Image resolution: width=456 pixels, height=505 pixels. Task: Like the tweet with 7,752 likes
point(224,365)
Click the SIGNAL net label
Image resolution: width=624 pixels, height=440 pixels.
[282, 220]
◆ ◆ ◆
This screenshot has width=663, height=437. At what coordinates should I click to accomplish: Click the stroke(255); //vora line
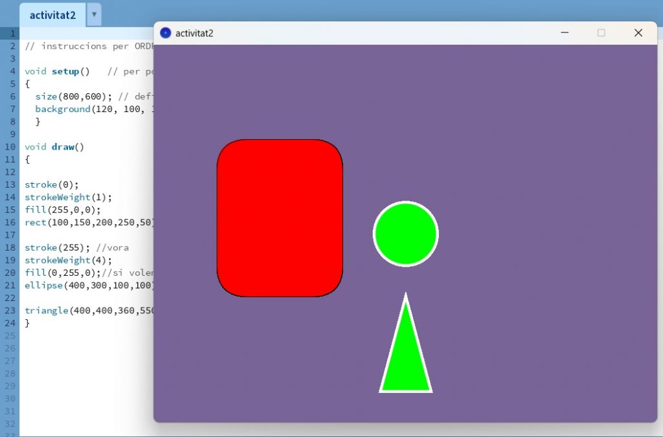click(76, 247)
◆ ◆ ◆
● **DIRECTION**: Render only the lines from the one containing "This screenshot has" through the one containing "click(76, 247)" as a two-column CSV with the headers input and output, one row per text and its answer. Put each value in a single quoted field, with line breaks replaced by spaces, and leave out the pictures.

● **SOLUTION TO THIS EXERCISE**:
input,output
"This screenshot has width=663, height=437. At what coordinates should I click to accomplish: Click the stroke(255); //vora line","click(76, 247)"